__Material to process__:
_ _ _
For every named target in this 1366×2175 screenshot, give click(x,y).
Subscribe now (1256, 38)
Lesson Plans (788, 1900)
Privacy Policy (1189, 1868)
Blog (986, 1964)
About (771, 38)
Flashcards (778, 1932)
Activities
_ _ _
__Prompt__:
Return all the data exactly as given.

__Solution for this exercise__:
For every named target in this 1366×2175 screenshot, give click(x,y).
Subscribe now (1256, 38)
Lesson Plans (788, 1900)
Privacy Policy (1189, 1868)
Blog (986, 1964)
About (771, 38)
Flashcards (778, 1932)
Activities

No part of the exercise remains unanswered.